The decision has cost 300 miners their jobs – a hammer blow in a town of only 2,000 people.

It follows a horror run for Queenstown's locals; three local miners died in two separate incidents around seven months ago.

That forced a temporary closure of the mine, with workers stood down on half-pay. But the latest decision is the final straw for many.

Mark Hull worked at the copper mine for 32 years and is a proud Queenstown local, but he has reluctantly decided to relocate to Queensland in search of work.

"Oh, it's been terrific to me, Mount Lyell. I've brought my family up because of Mount Lyell," he told the ABC's 7.30.

"I started as the nipper, that was just when you were on the broom, sweep the workshops up and clean everyone's mess up."

Without the mine operating, he is packing up and heading to Gladstone.

"I've got a brother who works up there at the aluminium smelter," he said.

"I haven't actually got a job yet but it's more or less you've just got to turn up and put your foot in the door and see what happens."

Mr Hull is taking years of memorabilia with him. Among his prized possessions is his tribute to two of the three miners whose deaths originally closed the mine.

"That's a sign I had made up for a couple of great mates who were lost at work which is probably one of the toughest times I've had at work," he said, taking down a sign engraved with the names of his dead friends.

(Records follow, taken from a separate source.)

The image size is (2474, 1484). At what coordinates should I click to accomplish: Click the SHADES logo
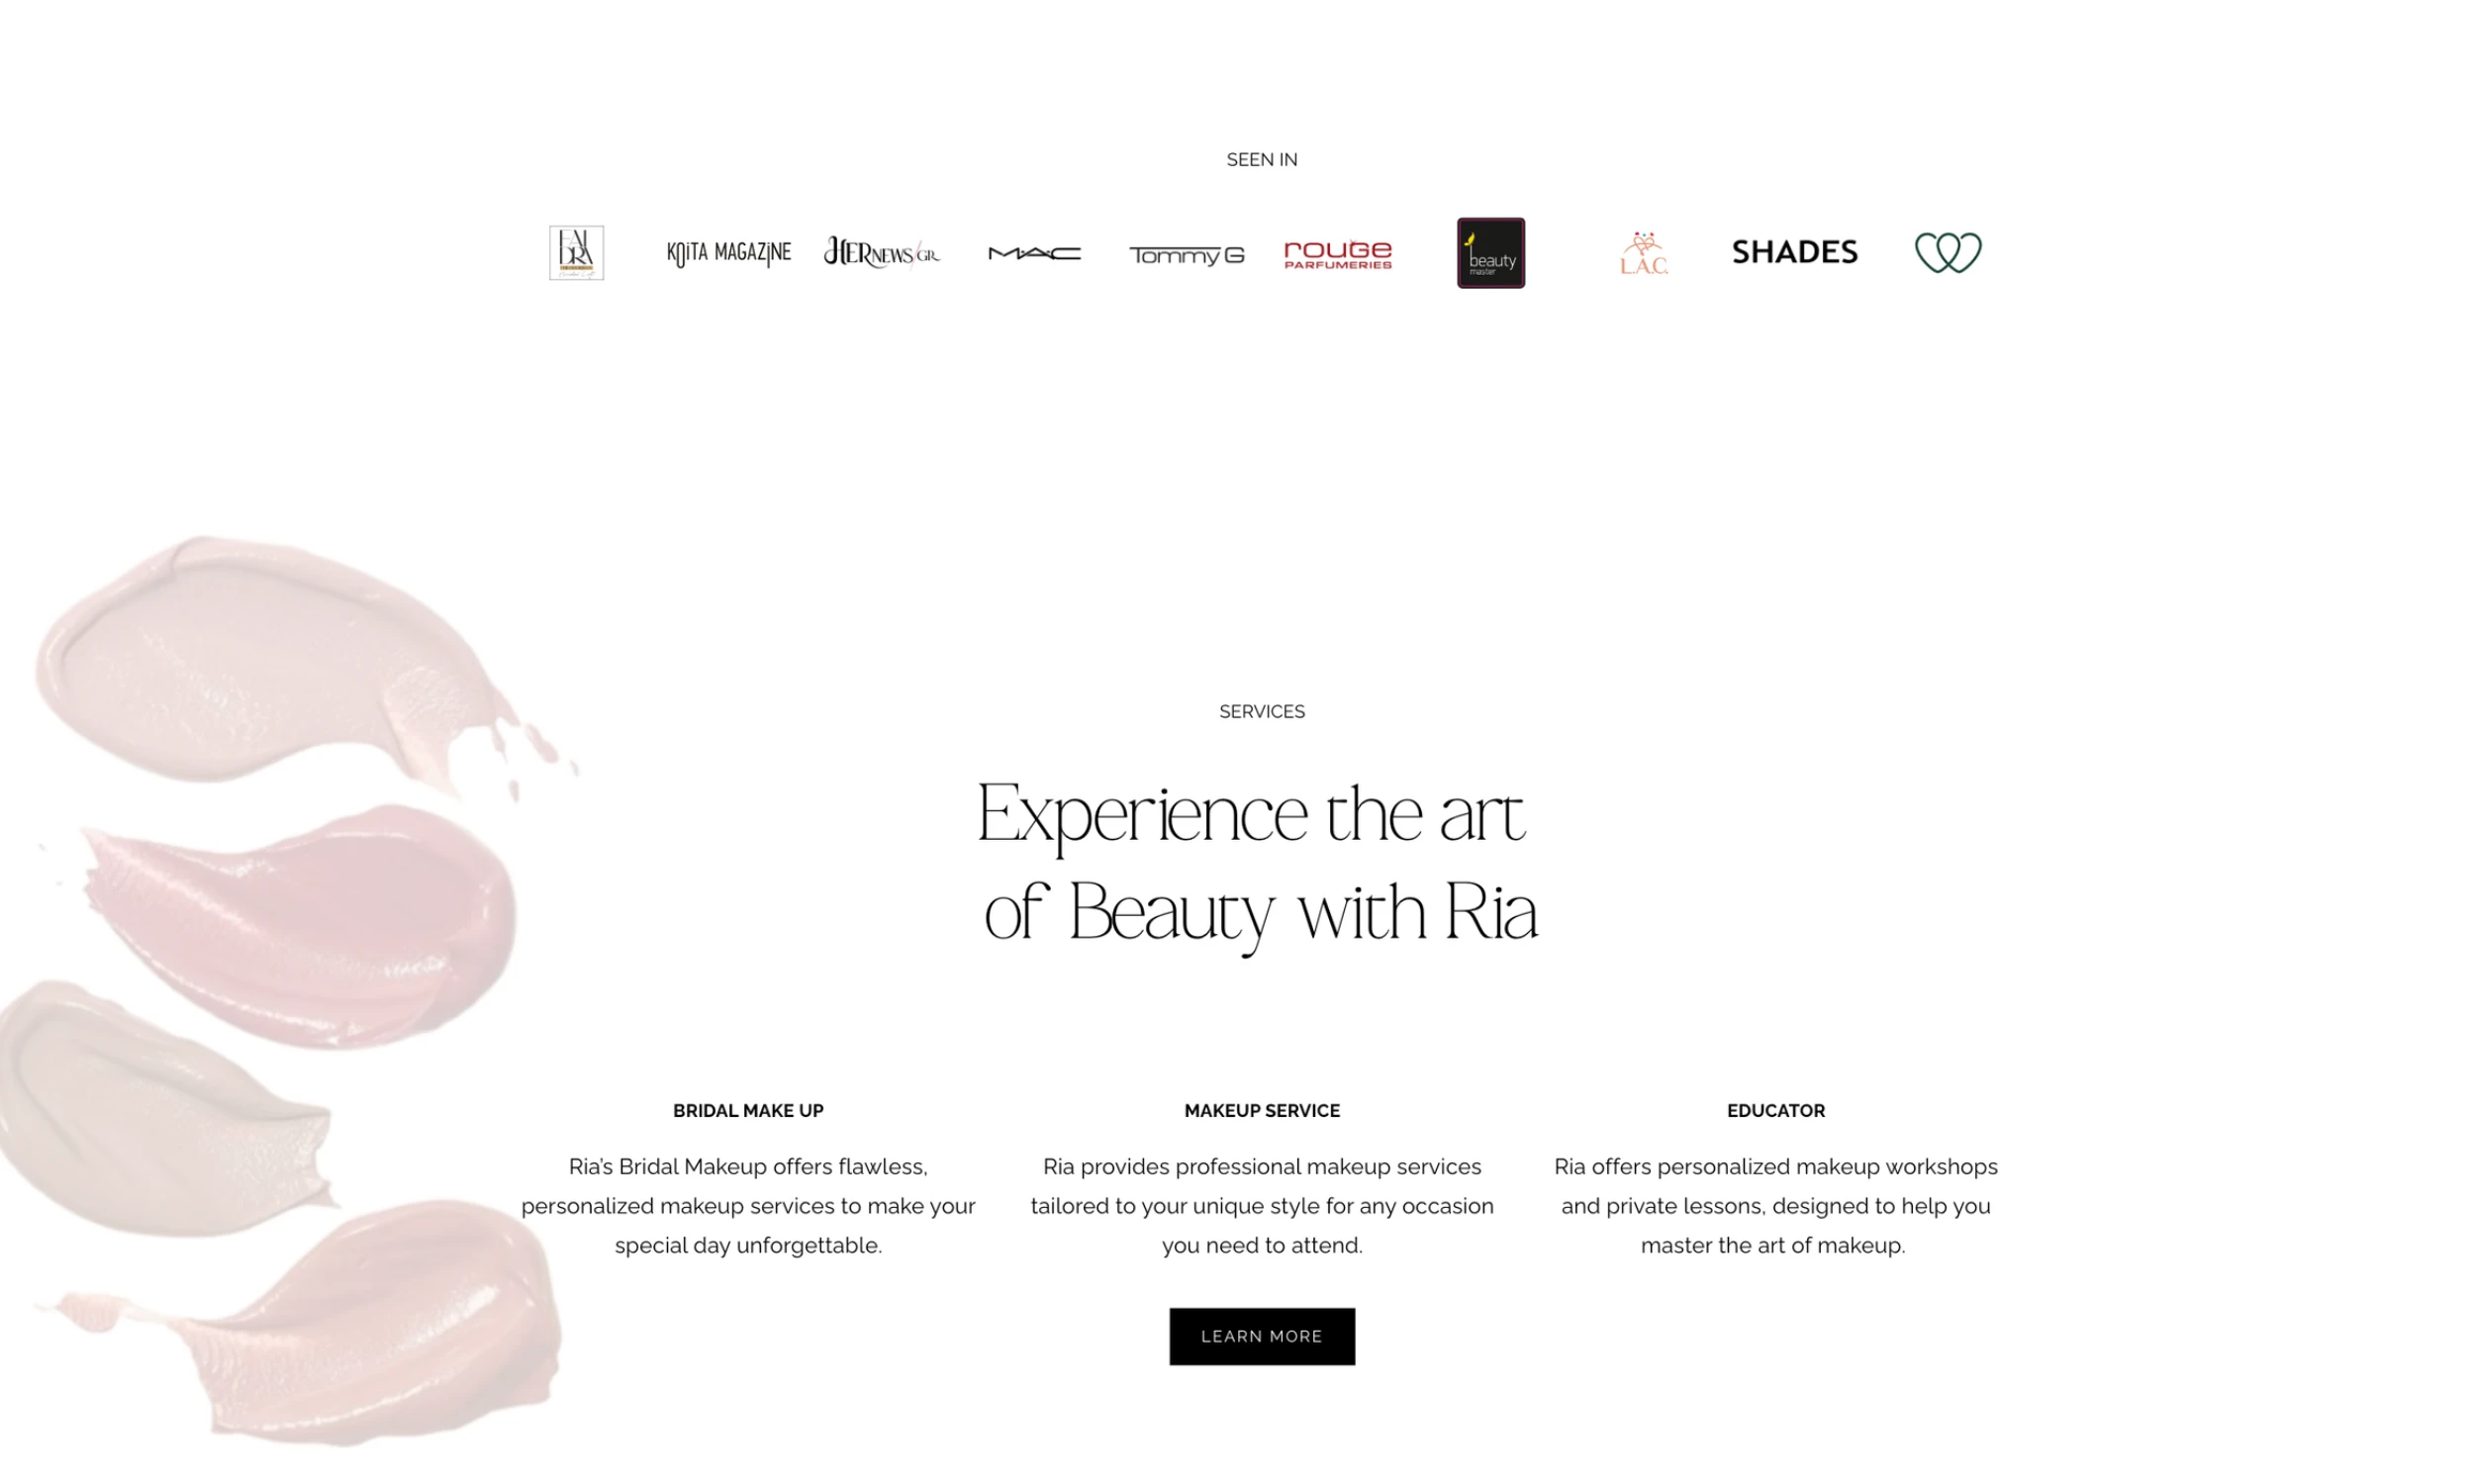coord(1795,252)
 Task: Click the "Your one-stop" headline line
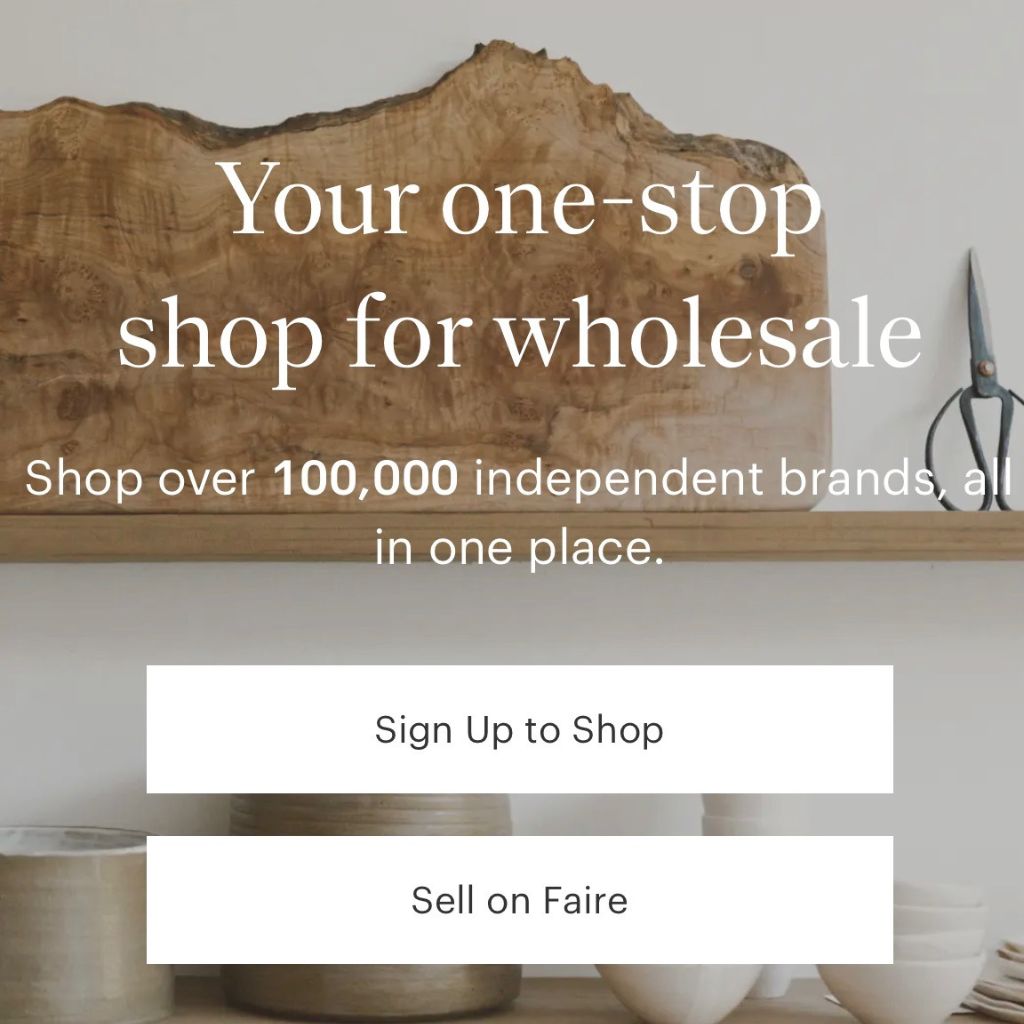click(x=521, y=199)
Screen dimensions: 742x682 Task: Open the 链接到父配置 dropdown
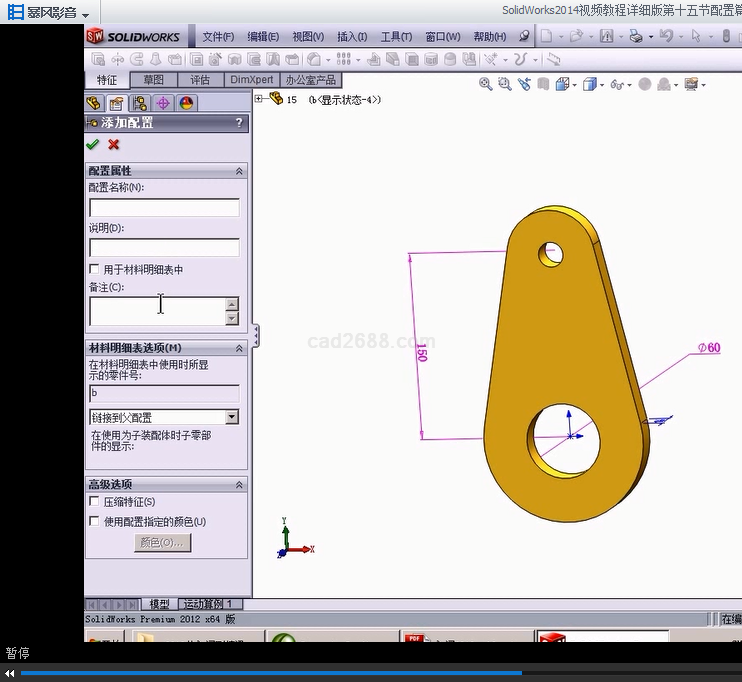pyautogui.click(x=232, y=417)
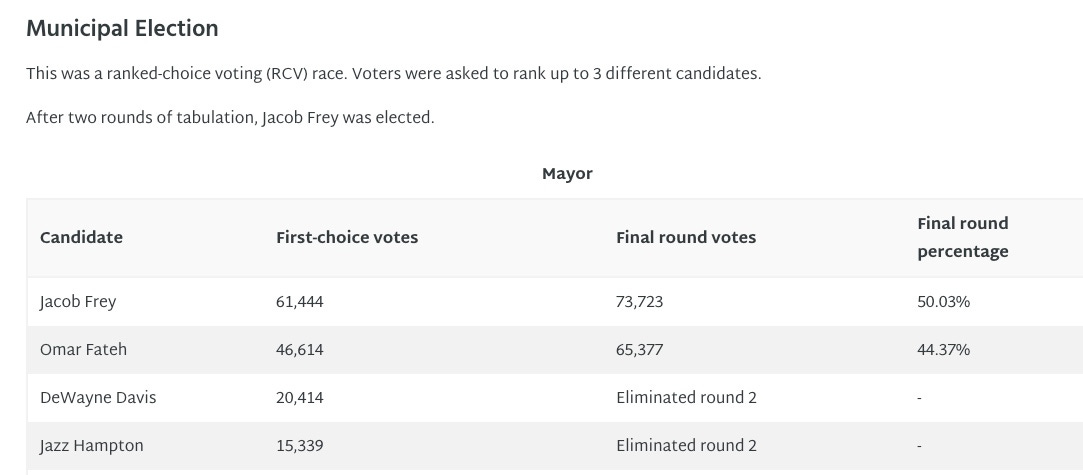
Task: Select Jacob Frey's name in the table
Action: [x=78, y=302]
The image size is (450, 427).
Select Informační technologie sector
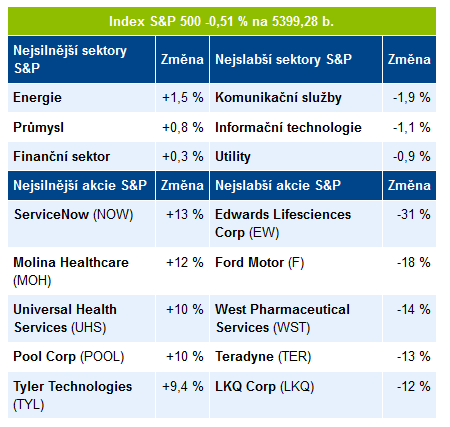click(296, 127)
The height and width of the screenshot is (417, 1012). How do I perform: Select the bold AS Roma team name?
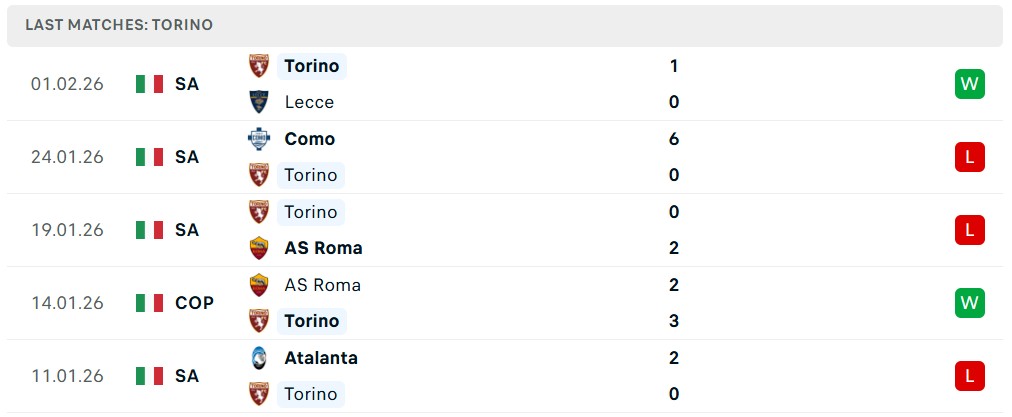click(x=323, y=248)
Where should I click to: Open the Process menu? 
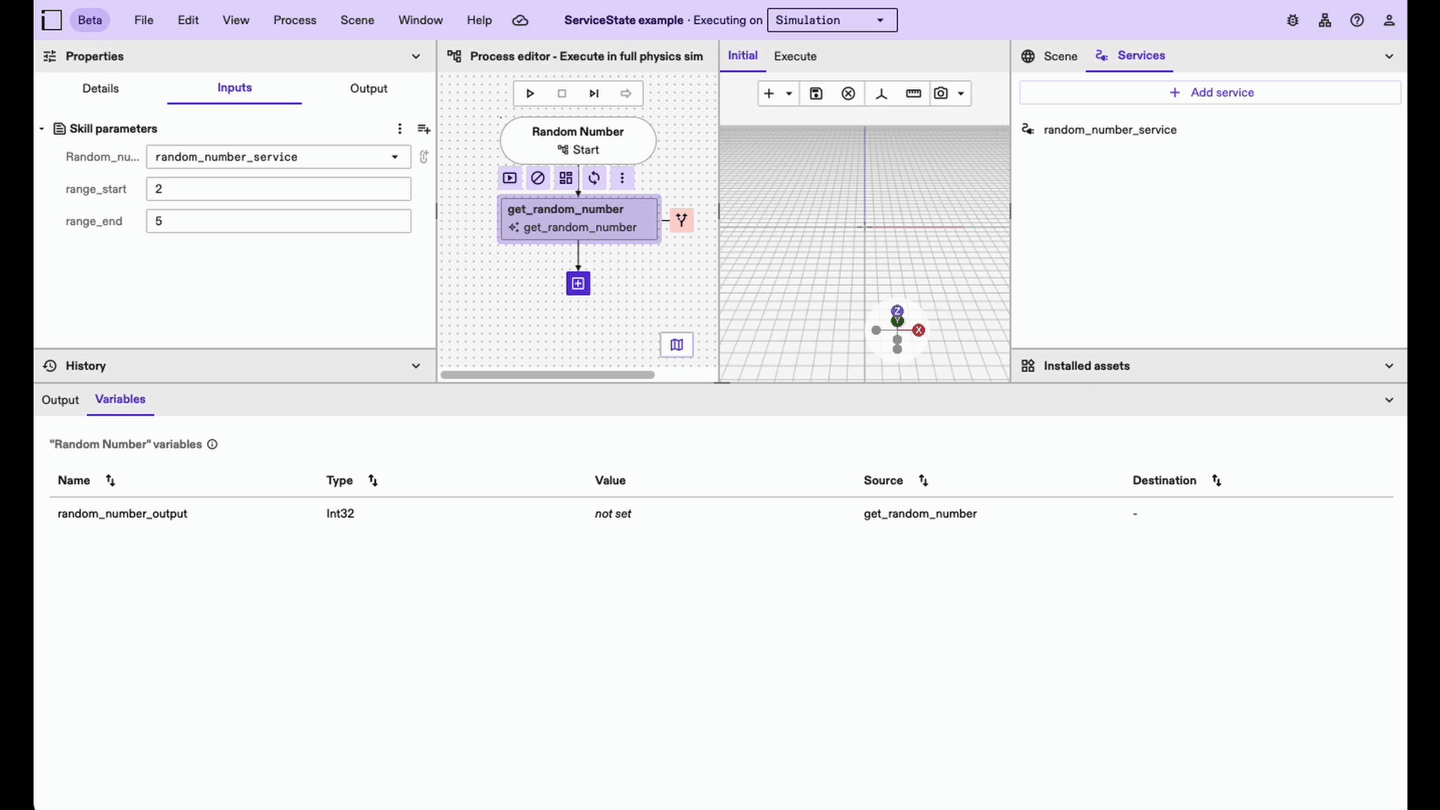[294, 20]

"It was probably meant to be me on the job but things changed that morning and it's just the way it is. You can't change anything - wish we could."

For the time being his son, Stanley, will stay behind in Queenstown with his mother, Stephanie, and see the school year out.

"Stef doesn't like the [Gladstone] heat but she'll get used to it," Mr Hulls said.

"I've got a 16-year-old in there I'm trying to convince, too. He's not real keen on it.

"He's got all his mates and that here but there's not a lot here for him, so hopefully in 12 months time he'll be thanking me instead of abusing me."

Worker expects mine closure to affect Tasmania's West Coast 

'For sale' signs are springing up all over town and two pubs with worker accommodation have gone into administration.

Ehren Stringer was a contractor at the mine. He says it will not just be Queenstown who will feel the mine's closure.

"There'll be only half a community left," he said.

"It's going to make it hard for not only me and the mining industry, but everyone in the whole West Coast, is going to feel the roll-on effect of people leaving the town, basically."

There are suggestions the mine could reopen in 18 months, but Mr Stringer does not believe people can hang on that long.

"In another two years or 18 months you're not going to have the workforce to open this mine again," he said.

"I've got a six-month-old daughter and a girlfriend and if I can't find work somewhere around the coast then I'm going to have to try and either do fly in fly out, or try and get rid of my house and move to the mainland."

Joe Taylor, 25, has also lost his job and is worried he will be forced to leave.

"I've got family here and I bought a house here, it's heartbreaking," he said.

"You've got to go where the money is really.

"I'm not going to make the money back on the house, so I might end up back here one day but if you've got to go you've got to go. That's how it is."

Mr Hull says the lack of money around the town is obvious.

It's a lot quieter. People have got to watch what they're doing - they've got home loans, car loans, young families - so either they've got to try and weather the storm or move on," he said.

"I don't think I'll be the only one that moves."

But he says he will miss the people of Queenstown, people he has known all his life.

"When you move away from a place like this you're not going to meet the people up there that you meet here because you went to school together and you've worked together," he said.

"You won't meet people up there like this. No, far from it."